> **Written task 1**
In the article on AMD's Radeon Vega Frontier Edition below, rewrite the paragraph beginning "Each Vega Frontier Edition card" as a short list that keeps its main facts.

> **Text excerpt**

= = = = =

AMD's Radeon Vega Frontier Edition graphics card launches today, and we have official answers for most of the questions that have arisen about the Vega GPU's specs and capabilities over the past couple of months. The Frontier Edition family will comprise a pair of cards: an air-cooled model that's launching today for $999, and a liquid-cooled version that's launching in Q3 for $1499. AMD isn't talking about the specs or performance of the liquid-cooled card today, but it's divulging enough for me to conclude that my predictions of the chip's clocks and peak performance in May were correct for the most part.
First up, the air-cooled Vega FE will have a "peak engine clock" of 1600 MHz. With 4096 "nCUs," that'll yield 26.2 TFLOPS of FP16 performance and 13.1 TFLOPS of FP32 math. AMD further revealed that the card will perform FP64 operations at 1/16 the FP32 rate, or 819 GFLOPS. Given this card's focus on pro visualization, game development, and deep-learning tasks, the fact that it's running FP64 at the minimum rate possible for a GCN-derived part isn't that great of a surprise.
Each Vega Frontier Edition card will have 16GB of "high-bandwidth cache," AMD's new internal term for what we used to refer to as graphics RAM. This conceptual HBC is likely HBM2 memory in practice, given its 2048-bit bus width and 1.89 Gb/s transfer rate (double the 945 MHz clock rate). In aggregate, that means the card has 483 GB/s of memory bandwidth to tap.

= = = = =

> **Records for finding displayed items**
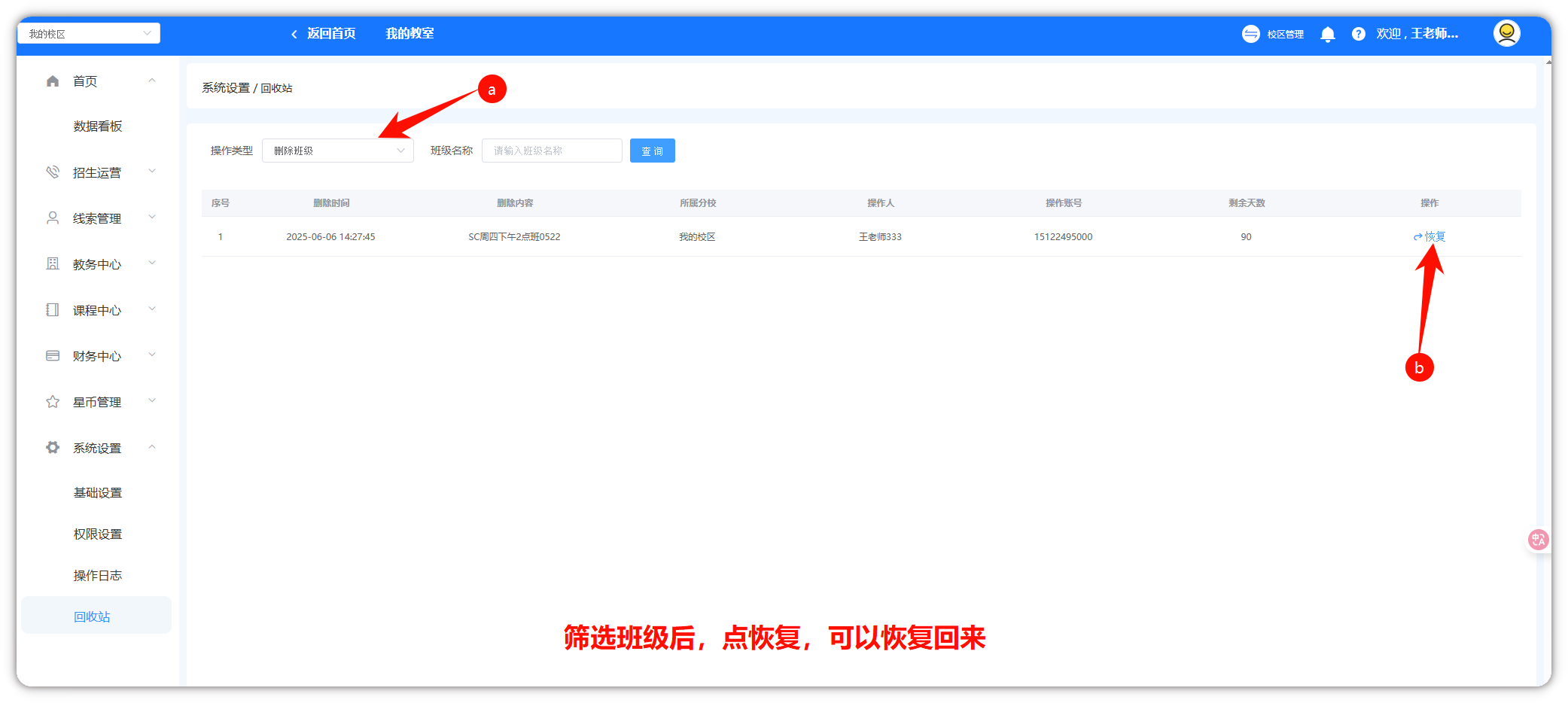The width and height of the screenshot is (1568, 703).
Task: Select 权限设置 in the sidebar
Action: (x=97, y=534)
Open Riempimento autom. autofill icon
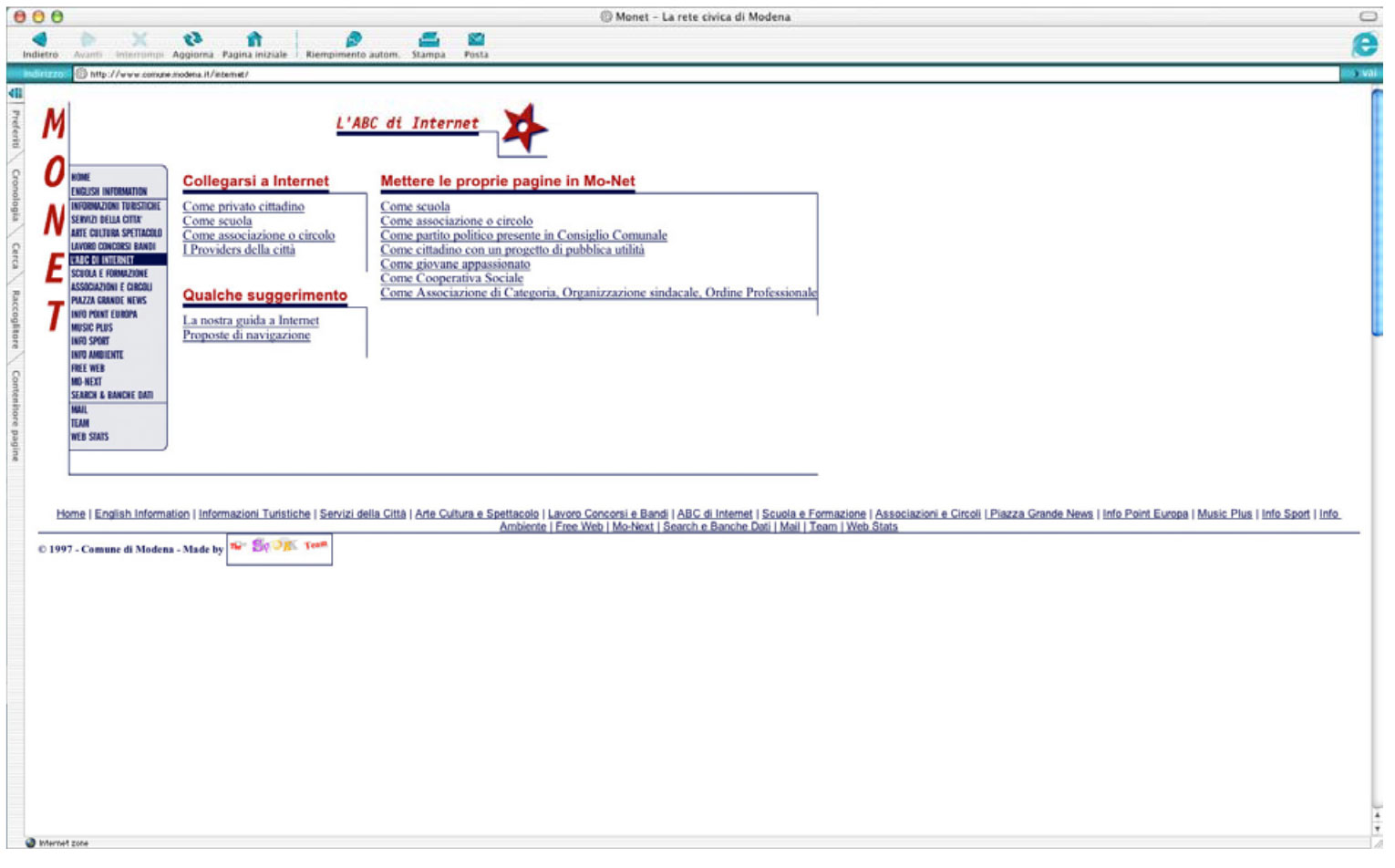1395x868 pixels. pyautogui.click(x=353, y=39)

= = = = =

> **Written task 2**
Tally the lines of the records above that contain the word "icon", and give only that number.

> **Complete response 1**
- Each Vega Frontier Edition card has 16GB of "high-bandwidth cache," AMD's new internal term for what used to be called graphics RAM.
- This cache is likely HBM2 memory in practice, given its 2048-bit bus width and 1.89 Gb/s transfer rate (double the 945 MHz clock rate).
- Altogether, the card has 483 GB/s of memory bandwidth.

> **Complete response 2**
1